With my writing, I try to look at the universality of women’s experiences, not only the differences that separate us but also the similarities where the Third World and the West converge.

You use a lot of layering in your work?

It has taken me several years to figure out exactly where I am situated, in the world, as a woman. When you are a child you are the centre of the universe to your parents; you are everything to them. My father was staunchly feminist, in fact my brother was treated relatively unfairly in our house, because girls were so favoured.

This stood in sharp contrast to the patriarchal society I grew up in. Within India, life for women (with the exception of those few in the metros and cities) is within the socially determined parameters of what is expected of a woman; mostly to raise children, tend to her family and be led by her husband. As an example, there are governing bodies which women are elected to, and while it appears they have the authority to lead, it is actually their husbands who exercise de facto power.

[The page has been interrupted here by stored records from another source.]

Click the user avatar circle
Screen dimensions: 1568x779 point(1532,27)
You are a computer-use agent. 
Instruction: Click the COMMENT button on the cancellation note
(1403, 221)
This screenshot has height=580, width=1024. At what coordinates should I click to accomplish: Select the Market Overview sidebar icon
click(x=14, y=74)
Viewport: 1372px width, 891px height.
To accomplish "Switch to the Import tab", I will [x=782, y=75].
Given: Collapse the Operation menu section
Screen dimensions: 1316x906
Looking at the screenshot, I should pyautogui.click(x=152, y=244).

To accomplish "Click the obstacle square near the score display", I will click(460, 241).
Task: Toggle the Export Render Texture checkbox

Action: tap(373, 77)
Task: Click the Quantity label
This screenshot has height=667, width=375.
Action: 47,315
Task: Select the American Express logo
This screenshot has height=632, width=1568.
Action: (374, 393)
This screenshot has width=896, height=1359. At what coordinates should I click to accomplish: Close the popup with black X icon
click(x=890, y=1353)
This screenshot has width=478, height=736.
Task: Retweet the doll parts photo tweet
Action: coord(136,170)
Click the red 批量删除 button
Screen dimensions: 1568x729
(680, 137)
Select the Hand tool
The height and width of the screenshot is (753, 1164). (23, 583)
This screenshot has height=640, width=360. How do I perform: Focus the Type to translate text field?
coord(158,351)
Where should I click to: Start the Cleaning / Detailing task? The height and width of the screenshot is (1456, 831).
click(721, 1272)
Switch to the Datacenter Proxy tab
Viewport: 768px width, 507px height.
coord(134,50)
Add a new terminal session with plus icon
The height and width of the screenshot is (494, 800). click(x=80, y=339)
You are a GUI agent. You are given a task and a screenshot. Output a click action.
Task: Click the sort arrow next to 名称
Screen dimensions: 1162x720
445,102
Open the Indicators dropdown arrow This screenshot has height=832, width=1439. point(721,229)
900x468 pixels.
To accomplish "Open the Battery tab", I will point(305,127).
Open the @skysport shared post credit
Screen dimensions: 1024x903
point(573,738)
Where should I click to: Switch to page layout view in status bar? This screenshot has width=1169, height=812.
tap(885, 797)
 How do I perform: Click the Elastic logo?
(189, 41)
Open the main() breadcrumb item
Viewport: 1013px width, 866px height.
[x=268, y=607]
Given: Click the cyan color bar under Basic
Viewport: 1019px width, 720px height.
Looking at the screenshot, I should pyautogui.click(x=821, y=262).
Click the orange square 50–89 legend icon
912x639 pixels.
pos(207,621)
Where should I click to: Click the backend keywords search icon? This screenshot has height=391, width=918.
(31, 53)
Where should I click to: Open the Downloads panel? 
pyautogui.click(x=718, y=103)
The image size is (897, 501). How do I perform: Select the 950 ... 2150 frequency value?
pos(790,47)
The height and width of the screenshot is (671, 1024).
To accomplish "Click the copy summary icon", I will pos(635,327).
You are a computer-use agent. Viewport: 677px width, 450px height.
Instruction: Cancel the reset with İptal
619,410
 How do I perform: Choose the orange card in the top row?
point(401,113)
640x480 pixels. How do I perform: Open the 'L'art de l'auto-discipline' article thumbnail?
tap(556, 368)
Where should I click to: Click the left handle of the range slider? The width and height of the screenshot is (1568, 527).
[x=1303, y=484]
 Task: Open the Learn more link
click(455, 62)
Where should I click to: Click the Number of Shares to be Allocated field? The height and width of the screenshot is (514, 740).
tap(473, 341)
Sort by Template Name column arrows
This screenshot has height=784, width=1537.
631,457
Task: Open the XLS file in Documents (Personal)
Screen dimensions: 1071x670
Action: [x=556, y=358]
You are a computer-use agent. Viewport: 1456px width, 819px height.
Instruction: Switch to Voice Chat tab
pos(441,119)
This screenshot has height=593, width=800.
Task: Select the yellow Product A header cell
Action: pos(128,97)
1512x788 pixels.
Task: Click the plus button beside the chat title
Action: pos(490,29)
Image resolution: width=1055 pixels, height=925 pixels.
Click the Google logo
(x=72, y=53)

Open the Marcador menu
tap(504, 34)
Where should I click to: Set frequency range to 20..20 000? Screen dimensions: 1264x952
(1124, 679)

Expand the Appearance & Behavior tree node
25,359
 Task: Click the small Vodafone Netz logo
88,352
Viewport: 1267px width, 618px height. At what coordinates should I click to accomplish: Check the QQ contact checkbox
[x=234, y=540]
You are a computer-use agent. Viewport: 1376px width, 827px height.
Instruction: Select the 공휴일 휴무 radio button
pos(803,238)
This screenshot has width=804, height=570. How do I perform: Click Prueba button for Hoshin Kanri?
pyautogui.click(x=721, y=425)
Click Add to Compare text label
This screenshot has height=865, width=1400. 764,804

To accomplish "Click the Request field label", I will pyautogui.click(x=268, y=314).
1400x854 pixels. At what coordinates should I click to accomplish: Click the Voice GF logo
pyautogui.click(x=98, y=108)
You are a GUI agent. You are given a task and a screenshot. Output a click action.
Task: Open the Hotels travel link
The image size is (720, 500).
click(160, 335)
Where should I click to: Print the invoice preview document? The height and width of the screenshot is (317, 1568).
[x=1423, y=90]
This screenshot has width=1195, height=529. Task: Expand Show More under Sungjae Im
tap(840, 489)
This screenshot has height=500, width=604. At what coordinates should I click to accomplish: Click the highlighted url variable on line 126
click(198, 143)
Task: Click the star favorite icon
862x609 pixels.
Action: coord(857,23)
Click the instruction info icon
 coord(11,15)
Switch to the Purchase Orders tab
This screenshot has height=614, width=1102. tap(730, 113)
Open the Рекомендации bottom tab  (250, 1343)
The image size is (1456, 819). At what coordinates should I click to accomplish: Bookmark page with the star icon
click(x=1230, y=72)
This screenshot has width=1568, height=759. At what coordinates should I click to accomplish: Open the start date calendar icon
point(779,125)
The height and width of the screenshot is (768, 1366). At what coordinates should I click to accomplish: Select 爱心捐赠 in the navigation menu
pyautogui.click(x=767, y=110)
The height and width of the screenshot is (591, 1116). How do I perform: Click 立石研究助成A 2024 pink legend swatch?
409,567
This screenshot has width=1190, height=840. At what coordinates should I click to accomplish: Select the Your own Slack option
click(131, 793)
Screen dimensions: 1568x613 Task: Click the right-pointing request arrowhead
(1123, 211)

Many working women live by these norms, and many of them do not even realise how unequal and unfair they are. For instance, when I write about these, either in the context of India or elsewhere, many, especially in India, read my work and assume that I write only because it’s personal. And that is very difficult to deal with. I write because I have seen these closely, being privy to the experiences of women in other contexts, and how they were treated. This brings me back to my mother, who quit her work to raise us. Let me clarify: she did this despite my father not wanting her to do that. That can be seen as a good example of how strong the cultural expectations are and how women cave in even when ideal circumstances may be present for them to pursue their ambition.

That is where the layering comes in. In my poetry, when I do not want to say things too directly, I use metaphors, or narratives, to lay out the vital details of life conditions and choices that help me reveal the contradictions and constraints women face, and how unequal they continue to be in a world that makes tall demands of them.